There are only two methods that must be implemented for every data container. In other words, implementing these two methods is sufficient and necessary for a type to be considered a data container.
Required methods | Brief description |
---|---|
nobs(data, [obsdim]) |
Returns the total number of observations in data |
getobs(data, idx, [obsdim]) |
Returns the observation(s) from data indexed by idx |
Aside from the required interface, there are a number of optional methods that can be implemented. The main motivation to provide these methods as well for a data container, is that they can allow for a significant boost in performance in some situations.

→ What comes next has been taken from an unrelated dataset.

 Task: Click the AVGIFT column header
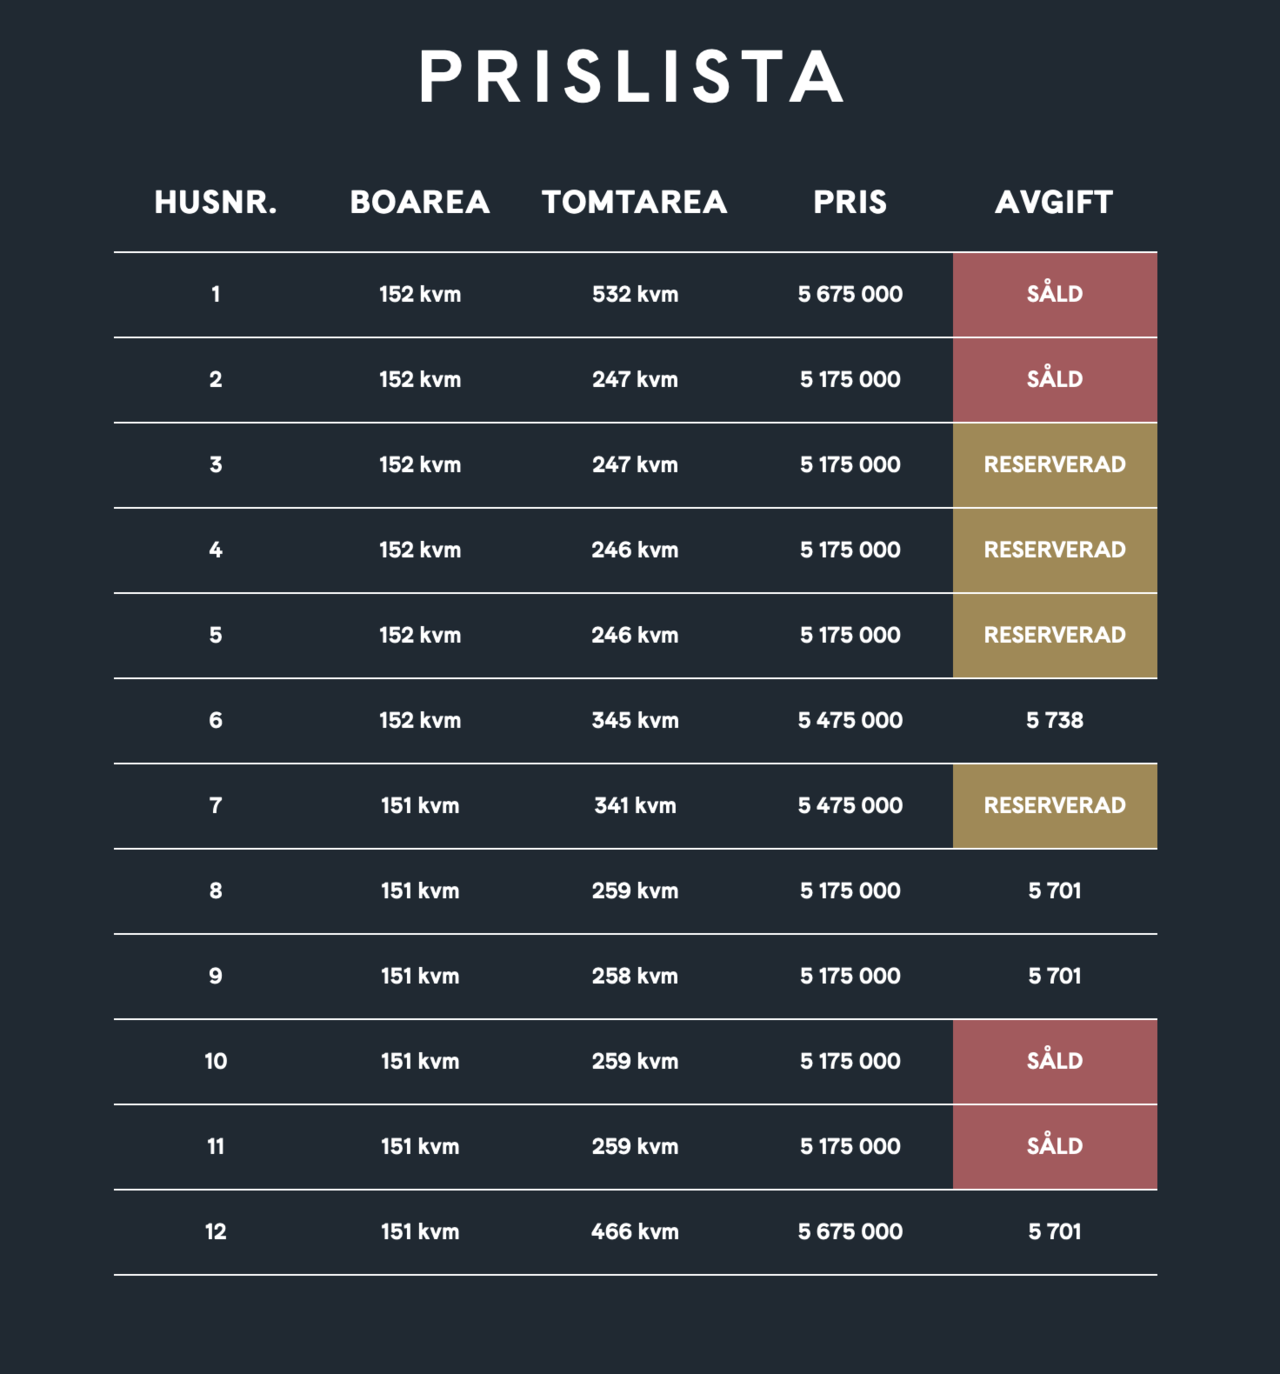[1054, 203]
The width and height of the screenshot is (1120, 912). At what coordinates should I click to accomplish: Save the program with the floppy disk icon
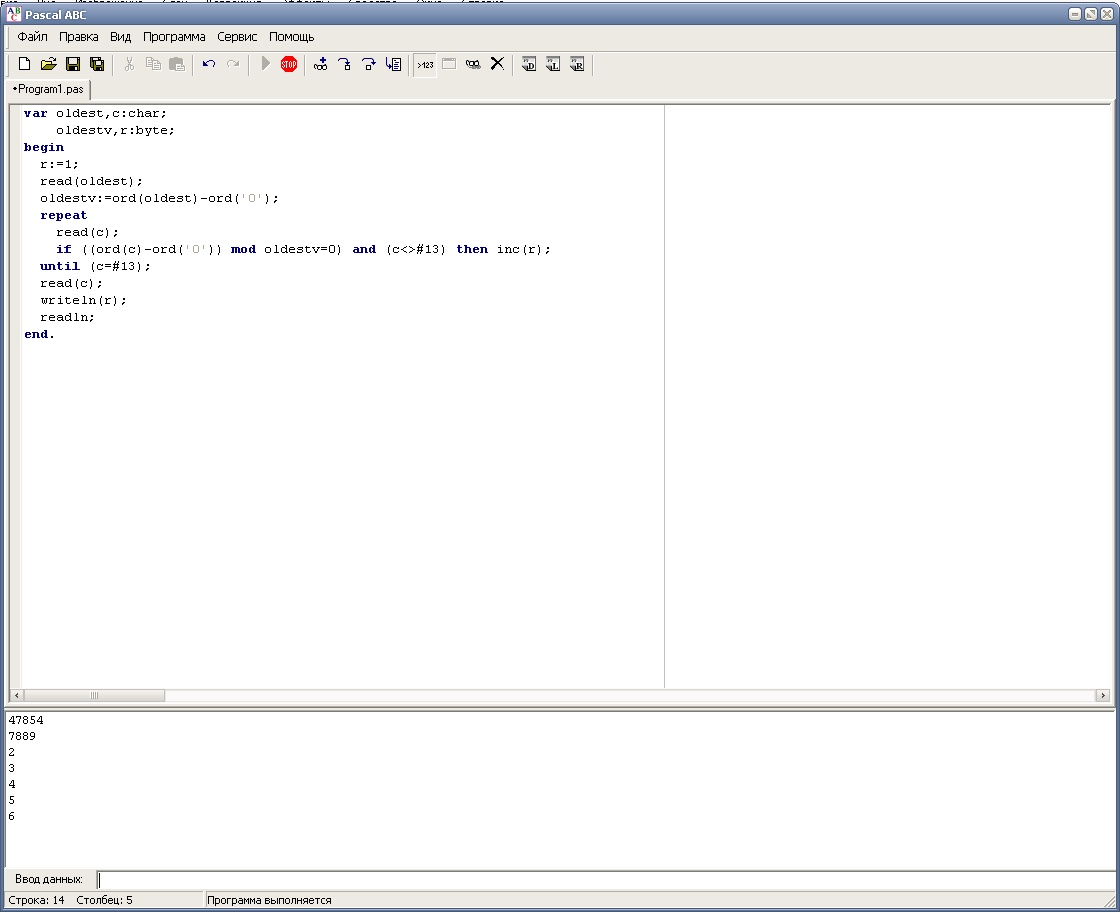73,65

Optional methods | Brief description |
---|---|
getobs(data, [obsdim]) |
Returns all observations contained in data |
getobs!(buf, data, [idx], [obsdim]) |
Inplace version of getobs(data, idx, obsdim) using buf |
gettargets(data, idx, [obsdim]) |
Returns the target(s) for the observation(s) in data at idx |
datasubset(data, idx, obsdim) |
Returns an object representing a lazy subset of data at idx |
Out of the box, this package implements the full data container
interface for all subtypes of AbstractArray
. Furthermore,
Tuple
can be used to link multiple data containers together,
and thus are considered quasi data container. They are accepted
everywhere data containers are expected, but they do have very
special semantics in the context of this package. For more
information about how Tuple
are interpreted, take a look at
Tuples and Labeled Data.
Number of Observations¶
Every data container must be able to report how many observations
it contains and can provide. To that end it must implement the
function nobs()
. We will see that for some data containers
the meaning of “observations” can be ambiguous and depend on a
user convention. For such cases it is possible to specify an
additional argument, that denotes the observation dimension.
-
nobs
(data[, obsdim]) → Int¶ Return the total number of observations that the given data container can provide.
The optional parameter obsdim can be used to specify which dimension denotes the observations, if that concept makes sense for the type of data.
Parameters: - data – The object representing a data container.
- obsdim –
Optional. If it makes sense for the type of data, then obsdim can be used to specify which dimension of data denotes the observations. It can be specified in a type-stable manner as a positional argument, or as a more convenient keyword parameter. See Observation Dimension for more information.
Returns: The number of observations in data as an Integer
We hinted before that nobs()
is already implemented for any
subtype of AbstractArray
. This is true for arrays of
arbitrary order, even higher order arrays (e.g. images).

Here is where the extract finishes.